NEW YORK – Wall Street received a painful reminder that the coronavirus pandemic isn't going away, and a big early gain for stocks suddenly flipped to losses after California showed how it's still scarring the economy.

The S&P 500 fell 0.9%, with all the losses accumulating in the last hour of trading, after California said it will extend closures of bars and indoor dining across the state, among other restrictions. It's one of many states across the U.S. West and South where coronavirus counts are accelerating and threatening the budding recovery that just got underway for the economy.

The announcement from California, which accounts for 15% of the country's economy, combined with an escalation by the White House in its tensions with China to knock the market down from its earlier gain of 1.6%.

Technology stocks took the hardest losses, highlighted by Microsoft's swing from an early gain of 1% to a loss of 3.1%. It's a sharp step back for tech-oriented giants, which have been cruising higher through the pandemic on bets that they can keep growing almost regardless of the economy.

"There's an increasing sense that the recovery from the virus-related shutdown is going to be more drawn out, more uneven than maybe the market was looking for," said Willie Delwiche, investment strategist at Baird. "And you add on top of that a number of tech companies that had run up tremendously over the past couple of weeks, so there's a little bit of shaking out there as well."

The tech losses helped drag the Nasdaq composite down 226.60 points, or 2.1%, to 10,390.84. The Dow Jones industrial average squeaked out a gain of 10.50 points, or less than 0.1%, to 26,085.80. The S&P 500 dropped 29.82 to 3,155.22.

In a signal of downgrading expectations for the economy, Treasury yields fell and smaller stocks did worse than their larger rivals. The Russell 2000 index of small-cap stocks lost 1.3%.

The volatility struck markets just as earnings reporting season gets underway.

Several of the country's biggest banks are slated to report their results Tuesday, including JPMorgan Chase, and the expectations are almost universally dreadful across the S&P 500.

Analysts said the biggest U.S. companies likely saw their earnings per share plummet nearly 45% from April through June, compared with year-ago levels. That would be the sharpest drop since the depths of the Great Recession in 2008, according to FactSet.

Investors are expecting banks, which traditionally kick off each earnings season every three months, to say they have had to set aside billions of dollars to cover loans potentially going bad due to the pandemic-caused recession, for example.

For energy stocks, whose earnings reports get going later in July, Wall Street expects profits to have disappeared completely. It's not surprising given how prices in one corner of the U.S. oil market dipped below zero during the quarter as demand disappeared.

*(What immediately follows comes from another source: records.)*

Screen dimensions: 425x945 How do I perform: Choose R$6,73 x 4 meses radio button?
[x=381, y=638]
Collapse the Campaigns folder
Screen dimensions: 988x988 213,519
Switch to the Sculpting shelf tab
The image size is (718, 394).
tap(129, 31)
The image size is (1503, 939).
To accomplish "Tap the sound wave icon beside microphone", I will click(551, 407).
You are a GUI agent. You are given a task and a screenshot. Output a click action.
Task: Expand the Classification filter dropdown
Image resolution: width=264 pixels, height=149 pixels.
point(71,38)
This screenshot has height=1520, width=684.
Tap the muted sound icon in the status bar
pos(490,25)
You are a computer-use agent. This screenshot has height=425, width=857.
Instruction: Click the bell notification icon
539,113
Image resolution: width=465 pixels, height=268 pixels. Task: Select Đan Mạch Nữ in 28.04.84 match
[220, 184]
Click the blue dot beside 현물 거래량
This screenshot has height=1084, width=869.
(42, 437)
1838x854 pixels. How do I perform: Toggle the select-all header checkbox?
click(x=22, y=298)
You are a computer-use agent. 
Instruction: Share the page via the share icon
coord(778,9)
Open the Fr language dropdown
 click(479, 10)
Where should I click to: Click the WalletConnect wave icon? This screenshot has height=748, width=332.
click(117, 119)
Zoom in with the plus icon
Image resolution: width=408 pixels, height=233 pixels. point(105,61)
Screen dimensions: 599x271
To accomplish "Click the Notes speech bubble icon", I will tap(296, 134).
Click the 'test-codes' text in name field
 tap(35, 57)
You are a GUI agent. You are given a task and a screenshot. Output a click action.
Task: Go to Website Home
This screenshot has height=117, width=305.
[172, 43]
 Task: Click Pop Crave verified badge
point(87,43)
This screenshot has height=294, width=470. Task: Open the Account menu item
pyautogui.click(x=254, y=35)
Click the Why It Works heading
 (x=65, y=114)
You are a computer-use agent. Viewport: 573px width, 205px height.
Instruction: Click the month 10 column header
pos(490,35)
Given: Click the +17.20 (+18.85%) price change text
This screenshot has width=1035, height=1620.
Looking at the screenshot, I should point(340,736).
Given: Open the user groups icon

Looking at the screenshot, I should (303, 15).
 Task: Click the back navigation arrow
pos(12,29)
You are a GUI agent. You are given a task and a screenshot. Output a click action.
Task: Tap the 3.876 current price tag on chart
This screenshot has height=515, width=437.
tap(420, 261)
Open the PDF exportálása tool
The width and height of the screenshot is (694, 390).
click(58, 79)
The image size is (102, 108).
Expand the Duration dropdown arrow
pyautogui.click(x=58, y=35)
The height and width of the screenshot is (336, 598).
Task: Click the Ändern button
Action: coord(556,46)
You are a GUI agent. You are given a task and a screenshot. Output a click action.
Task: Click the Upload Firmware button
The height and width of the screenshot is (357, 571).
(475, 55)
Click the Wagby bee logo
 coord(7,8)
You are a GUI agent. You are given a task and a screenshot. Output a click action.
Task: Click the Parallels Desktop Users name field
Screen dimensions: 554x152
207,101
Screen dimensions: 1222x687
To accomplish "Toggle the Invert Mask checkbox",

Investors have largely seemed willing to give a pass for such terrible results in the latest quarter and maybe even for a couple more. Instead, investors are focusing on a hopeful return to profit growth in 2021 and beyond. That's helped the S&P 500 climb back to within 7% of its record set in February.

The hope is that the economy and declines in corporate profits bottomed out in the spring and will continue to improve.